Task objective: The entries below are to be duplicated exactly, with nothing left out.

───── Supplied records

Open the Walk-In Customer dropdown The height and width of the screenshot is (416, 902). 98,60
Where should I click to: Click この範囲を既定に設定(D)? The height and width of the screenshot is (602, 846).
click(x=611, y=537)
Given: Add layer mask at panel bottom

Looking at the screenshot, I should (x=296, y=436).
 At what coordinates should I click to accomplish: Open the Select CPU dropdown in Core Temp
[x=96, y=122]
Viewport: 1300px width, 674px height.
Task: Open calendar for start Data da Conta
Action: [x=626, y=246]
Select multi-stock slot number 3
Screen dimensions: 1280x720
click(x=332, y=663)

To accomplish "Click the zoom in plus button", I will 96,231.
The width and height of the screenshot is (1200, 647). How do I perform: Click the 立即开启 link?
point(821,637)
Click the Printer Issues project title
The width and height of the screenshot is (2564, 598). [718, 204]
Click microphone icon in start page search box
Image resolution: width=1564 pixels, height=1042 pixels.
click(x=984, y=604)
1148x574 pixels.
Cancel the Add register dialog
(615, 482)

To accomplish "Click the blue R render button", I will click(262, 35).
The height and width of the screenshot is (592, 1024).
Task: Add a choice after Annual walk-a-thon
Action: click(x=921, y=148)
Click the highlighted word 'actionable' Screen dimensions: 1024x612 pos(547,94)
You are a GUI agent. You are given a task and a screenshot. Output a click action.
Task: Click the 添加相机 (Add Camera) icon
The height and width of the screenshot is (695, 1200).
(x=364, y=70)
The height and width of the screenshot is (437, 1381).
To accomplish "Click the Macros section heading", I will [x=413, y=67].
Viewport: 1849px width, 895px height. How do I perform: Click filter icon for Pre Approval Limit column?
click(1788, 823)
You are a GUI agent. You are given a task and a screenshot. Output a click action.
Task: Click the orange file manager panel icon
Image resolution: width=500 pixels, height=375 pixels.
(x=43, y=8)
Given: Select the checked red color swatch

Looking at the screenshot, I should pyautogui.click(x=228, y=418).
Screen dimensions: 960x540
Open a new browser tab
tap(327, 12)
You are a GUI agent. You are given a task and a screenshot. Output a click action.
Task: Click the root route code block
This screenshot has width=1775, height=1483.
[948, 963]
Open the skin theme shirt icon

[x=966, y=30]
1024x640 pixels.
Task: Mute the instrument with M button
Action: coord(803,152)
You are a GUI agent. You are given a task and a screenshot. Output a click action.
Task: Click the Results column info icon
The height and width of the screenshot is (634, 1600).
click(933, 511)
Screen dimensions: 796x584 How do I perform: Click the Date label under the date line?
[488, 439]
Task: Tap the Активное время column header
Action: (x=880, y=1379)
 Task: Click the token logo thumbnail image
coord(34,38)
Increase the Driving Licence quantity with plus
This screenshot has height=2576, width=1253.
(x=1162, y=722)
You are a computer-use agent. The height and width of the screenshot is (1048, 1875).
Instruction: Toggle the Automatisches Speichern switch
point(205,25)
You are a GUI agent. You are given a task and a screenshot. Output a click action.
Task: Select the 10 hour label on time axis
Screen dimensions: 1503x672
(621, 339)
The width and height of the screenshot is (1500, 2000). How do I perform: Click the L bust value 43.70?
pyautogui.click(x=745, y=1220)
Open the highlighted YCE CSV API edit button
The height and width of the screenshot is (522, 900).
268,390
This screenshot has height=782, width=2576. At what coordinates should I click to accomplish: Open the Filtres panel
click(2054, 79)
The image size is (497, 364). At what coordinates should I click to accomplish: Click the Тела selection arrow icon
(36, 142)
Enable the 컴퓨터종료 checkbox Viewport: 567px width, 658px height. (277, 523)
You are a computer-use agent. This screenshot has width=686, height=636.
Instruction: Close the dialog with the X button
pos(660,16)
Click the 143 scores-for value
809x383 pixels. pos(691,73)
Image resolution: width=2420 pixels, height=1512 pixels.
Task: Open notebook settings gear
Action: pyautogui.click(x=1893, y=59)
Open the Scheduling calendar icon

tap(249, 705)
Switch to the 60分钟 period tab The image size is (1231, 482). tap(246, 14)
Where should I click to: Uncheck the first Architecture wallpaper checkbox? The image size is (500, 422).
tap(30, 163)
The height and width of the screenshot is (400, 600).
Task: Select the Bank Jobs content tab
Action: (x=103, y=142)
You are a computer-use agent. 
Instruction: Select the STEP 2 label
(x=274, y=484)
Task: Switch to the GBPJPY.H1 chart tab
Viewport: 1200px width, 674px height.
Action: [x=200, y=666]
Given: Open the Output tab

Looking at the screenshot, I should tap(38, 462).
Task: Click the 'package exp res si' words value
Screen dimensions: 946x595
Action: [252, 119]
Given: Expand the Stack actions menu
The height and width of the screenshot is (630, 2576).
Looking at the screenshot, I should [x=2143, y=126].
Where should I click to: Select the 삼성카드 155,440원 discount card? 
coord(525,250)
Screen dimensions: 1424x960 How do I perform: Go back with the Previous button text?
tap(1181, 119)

──────────

Output for this exercise:
Open the Walk-In Customer dropdown The height and width of the screenshot is (416, 902). 98,60
Where should I click to: Click この範囲を既定に設定(D)? The height and width of the screenshot is (602, 846).
click(x=611, y=537)
Given: Add layer mask at panel bottom

Looking at the screenshot, I should (x=296, y=436).
 At what coordinates should I click to accomplish: Open the Select CPU dropdown in Core Temp
[x=96, y=122]
Viewport: 1300px width, 674px height.
Task: Open calendar for start Data da Conta
Action: [x=626, y=246]
Select multi-stock slot number 3
Screen dimensions: 1280x720
click(x=332, y=663)

To accomplish "Click the zoom in plus button", I will 96,231.
The width and height of the screenshot is (1200, 647). How do I perform: Click the 立即开启 link?
point(821,637)
Click the Printer Issues project title
The width and height of the screenshot is (2564, 598). [718, 204]
Click microphone icon in start page search box
Image resolution: width=1564 pixels, height=1042 pixels.
click(x=984, y=604)
1148x574 pixels.
Cancel the Add register dialog
(615, 482)

To accomplish "Click the blue R render button", I will click(262, 35).
The height and width of the screenshot is (592, 1024).
Task: Add a choice after Annual walk-a-thon
Action: click(x=921, y=148)
Click the highlighted word 'actionable' Screen dimensions: 1024x612 pos(547,94)
You are a GUI agent. You are given a task and a screenshot. Output a click action.
Task: Click the 添加相机 (Add Camera) icon
The height and width of the screenshot is (695, 1200).
(x=364, y=70)
The height and width of the screenshot is (437, 1381).
To accomplish "Click the Macros section heading", I will [x=413, y=67].
Viewport: 1849px width, 895px height. How do I perform: Click filter icon for Pre Approval Limit column?
click(1788, 823)
You are a GUI agent. You are given a task and a screenshot. Output a click action.
Task: Click the orange file manager panel icon
Image resolution: width=500 pixels, height=375 pixels.
(x=43, y=8)
Given: Select the checked red color swatch

Looking at the screenshot, I should pyautogui.click(x=228, y=418).
Screen dimensions: 960x540
Open a new browser tab
tap(327, 12)
You are a GUI agent. You are given a task and a screenshot. Output a click action.
Task: Click the root route code block
This screenshot has width=1775, height=1483.
[948, 963]
Open the skin theme shirt icon

[x=966, y=30]
1024x640 pixels.
Task: Mute the instrument with M button
Action: coord(803,152)
You are a GUI agent. You are given a task and a screenshot. Output a click action.
Task: Click the Results column info icon
The height and width of the screenshot is (634, 1600).
click(933, 511)
Screen dimensions: 796x584 How do I perform: Click the Date label under the date line?
[488, 439]
Task: Tap the Активное время column header
Action: (x=880, y=1379)
 Task: Click the token logo thumbnail image
coord(34,38)
Increase the Driving Licence quantity with plus
This screenshot has height=2576, width=1253.
(x=1162, y=722)
You are a computer-use agent. The height and width of the screenshot is (1048, 1875).
Instruction: Toggle the Automatisches Speichern switch
point(205,25)
You are a GUI agent. You are given a task and a screenshot. Output a click action.
Task: Select the 10 hour label on time axis
Screen dimensions: 1503x672
(621, 339)
The width and height of the screenshot is (1500, 2000). How do I perform: Click the L bust value 43.70?
pyautogui.click(x=745, y=1220)
Open the highlighted YCE CSV API edit button
The height and width of the screenshot is (522, 900).
268,390
This screenshot has height=782, width=2576. At what coordinates should I click to accomplish: Open the Filtres panel
click(2054, 79)
The image size is (497, 364). At what coordinates should I click to accomplish: Click the Тела selection arrow icon
(36, 142)
Enable the 컴퓨터종료 checkbox Viewport: 567px width, 658px height. (277, 523)
You are a computer-use agent. This screenshot has width=686, height=636.
Instruction: Close the dialog with the X button
pos(660,16)
Click the 143 scores-for value
809x383 pixels. pos(691,73)
Image resolution: width=2420 pixels, height=1512 pixels.
Task: Open notebook settings gear
Action: pyautogui.click(x=1893, y=59)
Open the Scheduling calendar icon

tap(249, 705)
Switch to the 60分钟 period tab The image size is (1231, 482). tap(246, 14)
Where should I click to: Uncheck the first Architecture wallpaper checkbox? The image size is (500, 422).
tap(30, 163)
The height and width of the screenshot is (400, 600).
Task: Select the Bank Jobs content tab
Action: (x=103, y=142)
You are a computer-use agent. 
Instruction: Select the STEP 2 label
(x=274, y=484)
Task: Switch to the GBPJPY.H1 chart tab
Viewport: 1200px width, 674px height.
Action: [x=200, y=666]
Given: Open the Output tab

Looking at the screenshot, I should tap(38, 462).
Task: Click the 'package exp res si' words value
Screen dimensions: 946x595
Action: [252, 119]
Given: Expand the Stack actions menu
The height and width of the screenshot is (630, 2576).
Looking at the screenshot, I should [x=2143, y=126].
Where should I click to: Select the 삼성카드 155,440원 discount card? 
coord(525,250)
Screen dimensions: 1424x960 How do I perform: Go back with the Previous button text?
tap(1181, 119)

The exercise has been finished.